== EXERCISE DETAILS ==
Please restate the entries verbatim. The copy should hold no pictures.

== Records from a dataset ==
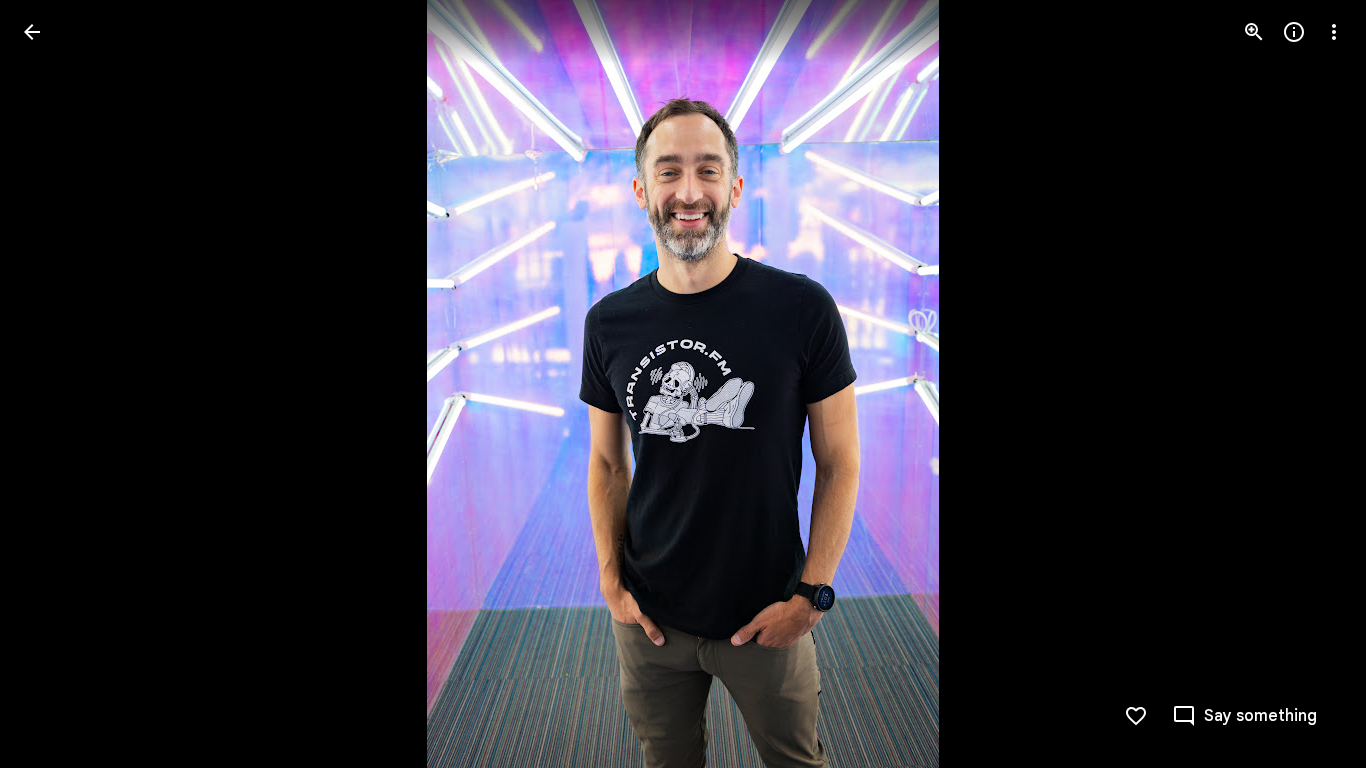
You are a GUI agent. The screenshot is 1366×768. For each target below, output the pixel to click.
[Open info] (1294, 32)
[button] (56, 384)
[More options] (1334, 32)
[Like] (1136, 716)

== RESPONSE TO THIS TASK ==
You are a GUI agent. The screenshot is 1366×768. For each target below, output the pixel to click.
[Open info] (1294, 32)
[button] (56, 384)
[More options] (1334, 32)
[Like] (1136, 716)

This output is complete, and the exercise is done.